Concernant les relations algéro-françaises, le Président de la République a affirmé que l’Algérie «pourrait se féliciter» du niveau atteint par les relations multiples qu’elle entretient avec la France. «Au moment où nous nous apprêtons à célébrer le 50e anniversaire de l’indépendance, l’Algérie pourrait se féliciter du niveau atteint par les relations multiples qu’elle entretient avec la France et ce, dans de nombreux domaines d’activités», a estimé le Chef de l’Etat. «De fait, l’Algérie se réjouit de voir que, malgré certaines vicissitudes et turbulences enregistrées, parfois, de ma- nière récurrente, dans la conduite des rapports algéro-français, une nouvelle dynamique marque aujourd’hui les relations bilatérales», a assuré le Président Bouteflika. «Cette dynamique nouvelle, a-t-il poursuivi, qui a récemment bénéficié du soutien des plus hautes autorités des deux pays, permettra aux relations algéro-françaises d’enregistrer un saut qualitatif qui les mettra à la hauteur du potentiel et des ambitions partagées par les deux pays». «En même temps, nous devons transcender les difficultés du passé pour donner à notre démarche un ancrage solide qui résiste aux péripéties du temps et aux turbulences de l’histoire et ne jamais se détourner de l’objectif prioritaire qui con-siste à inscrire le développement de nos relations, j’insiste, dans une perspective historique et non pas seulement conjoncturelle», a ajouté le Chef de l’Etat. «Il a y a lieu, à mon sens, a-t-il dit, de donner à la coopération bilatérale une nouvelle impulsion dans l’esprit de la Déclaration d’Alger du 2 mars 2003, qui a tracé les orientations et lignes directrices qui permettent d’instaurer +un partenariat d’exception+, ayant vocation à poser comme modèle de coopération dans la région et dans les relations internationales».
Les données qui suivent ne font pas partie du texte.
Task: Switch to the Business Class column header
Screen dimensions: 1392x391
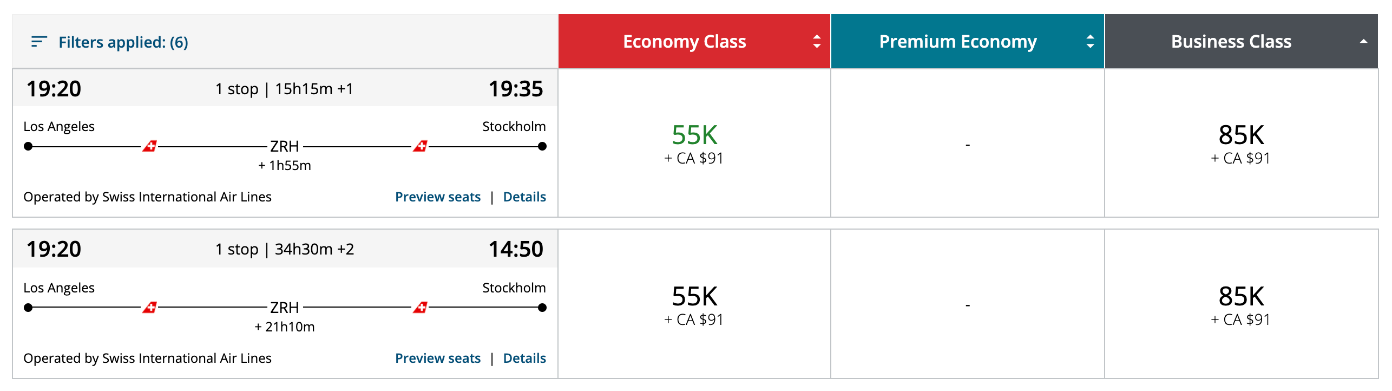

Le Président Bouteflika a estimé que dans cette perspective «ambitieuse», la prise en charge de la dimension humaine «doit constituer une priorité pour une articulation harmonieuse des relations algéro-fran- çaises», affirmant qu’il reste «persuadé» que les deux pays «peuvent mieux faire» sur le plan de leurs relations économiques.
Il a, dans ce cadre, estimé que ces dernières «ont été maintenues à un niveau appréciable, ces dernières années, si l’on se réfère au volume des échanges commerciaux, à la présence des entreprises françaises en Algérie et aux partenariats qui se sont noués et à ceux qui sont en cours de discussions entre les opérateurs des deux pays».
Le Chef de l’Etat a, cependant, déploré que ces relations économiques «restent en deçà des capacités et des potentialités des deux pays», relevant que le renforcement «doit apporter, dans le contexte actuel de la crise, des réponses aux deux principaux défis des deux gouvernements, la relance de la croissance pour l’un et la diversification de l’économie pour l’autre».
Il a également fait valoir que «le partenariat devra connaître un essor accentué, bénéficiant des dispositions des accords conclus entre les deux pays visant à promouvoir et encourager les investissements, tout en évitant la double imposition des entreprises». «En outre, a-t-il ajouté, les entreprises étrangères ont l’opportunité de bénéficier des dispositions du marché financier local pour le financement de leurs investissements en Algérie». «Nous avons bon espoir que, dans un avenir proche, l’Algérie et la France trouveront le moyen de faire en sorte que leurs relations soient hissées, conformément à la volonté exprimée par les plus hautes autorités des deux pays, au niveau souhaité par les deux peuples", a conclu le Chef de l’Etat.